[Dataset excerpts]
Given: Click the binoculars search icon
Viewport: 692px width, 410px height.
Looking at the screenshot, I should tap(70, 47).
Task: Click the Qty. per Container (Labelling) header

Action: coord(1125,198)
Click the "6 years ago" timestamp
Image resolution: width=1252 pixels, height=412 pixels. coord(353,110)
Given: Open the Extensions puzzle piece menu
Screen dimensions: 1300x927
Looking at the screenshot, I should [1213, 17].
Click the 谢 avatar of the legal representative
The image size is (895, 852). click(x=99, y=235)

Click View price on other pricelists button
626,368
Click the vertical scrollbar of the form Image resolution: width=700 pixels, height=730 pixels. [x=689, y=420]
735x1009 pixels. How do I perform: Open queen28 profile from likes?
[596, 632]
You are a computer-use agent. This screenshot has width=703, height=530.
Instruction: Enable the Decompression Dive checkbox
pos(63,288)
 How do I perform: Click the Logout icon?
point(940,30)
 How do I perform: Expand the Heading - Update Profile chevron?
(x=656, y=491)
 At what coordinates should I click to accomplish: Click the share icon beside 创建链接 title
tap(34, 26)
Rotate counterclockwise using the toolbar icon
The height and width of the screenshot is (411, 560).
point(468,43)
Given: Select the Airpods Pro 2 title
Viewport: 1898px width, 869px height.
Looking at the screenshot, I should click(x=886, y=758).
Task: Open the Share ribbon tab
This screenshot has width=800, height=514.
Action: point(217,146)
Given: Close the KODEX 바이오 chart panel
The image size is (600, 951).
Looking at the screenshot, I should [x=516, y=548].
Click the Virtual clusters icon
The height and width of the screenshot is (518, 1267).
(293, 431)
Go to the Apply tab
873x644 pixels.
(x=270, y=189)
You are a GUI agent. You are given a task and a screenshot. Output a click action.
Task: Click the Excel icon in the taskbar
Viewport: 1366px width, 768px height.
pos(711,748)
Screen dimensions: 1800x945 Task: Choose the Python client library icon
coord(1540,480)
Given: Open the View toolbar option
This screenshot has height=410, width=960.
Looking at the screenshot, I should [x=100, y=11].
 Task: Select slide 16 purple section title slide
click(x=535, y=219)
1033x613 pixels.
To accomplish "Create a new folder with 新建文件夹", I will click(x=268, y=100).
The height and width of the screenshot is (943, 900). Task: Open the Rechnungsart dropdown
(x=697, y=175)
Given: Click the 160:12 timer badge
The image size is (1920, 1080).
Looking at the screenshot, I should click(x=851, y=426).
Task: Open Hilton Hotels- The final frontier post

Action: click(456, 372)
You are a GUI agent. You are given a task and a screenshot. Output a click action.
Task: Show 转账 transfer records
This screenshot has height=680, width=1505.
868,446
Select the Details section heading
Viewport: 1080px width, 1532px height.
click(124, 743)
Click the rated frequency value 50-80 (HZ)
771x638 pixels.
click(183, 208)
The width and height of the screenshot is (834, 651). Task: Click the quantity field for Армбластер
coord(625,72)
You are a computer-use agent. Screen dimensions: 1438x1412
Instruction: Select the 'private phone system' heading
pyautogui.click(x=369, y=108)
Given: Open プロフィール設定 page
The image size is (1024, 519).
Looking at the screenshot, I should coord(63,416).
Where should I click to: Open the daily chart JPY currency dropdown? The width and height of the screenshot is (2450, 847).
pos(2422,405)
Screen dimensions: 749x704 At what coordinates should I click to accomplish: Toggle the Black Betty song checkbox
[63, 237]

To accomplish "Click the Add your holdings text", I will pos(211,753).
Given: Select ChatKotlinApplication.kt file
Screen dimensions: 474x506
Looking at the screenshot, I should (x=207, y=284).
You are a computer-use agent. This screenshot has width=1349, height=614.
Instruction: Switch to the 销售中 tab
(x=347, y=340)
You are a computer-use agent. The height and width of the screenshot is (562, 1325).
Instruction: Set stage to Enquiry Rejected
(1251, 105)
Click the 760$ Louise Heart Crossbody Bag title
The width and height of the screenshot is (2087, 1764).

### What you have to do
If a line above holds the string "computer", return it as it stands.

### Task output
You are a computer-use agent. This screenshot has width=703, height=530.
You are a computer-use agent. Screen dimensions: 1438x1412
You are a computer-use agent. This screenshot has width=1349, height=614.
You are a computer-use agent. The height and width of the screenshot is (562, 1325).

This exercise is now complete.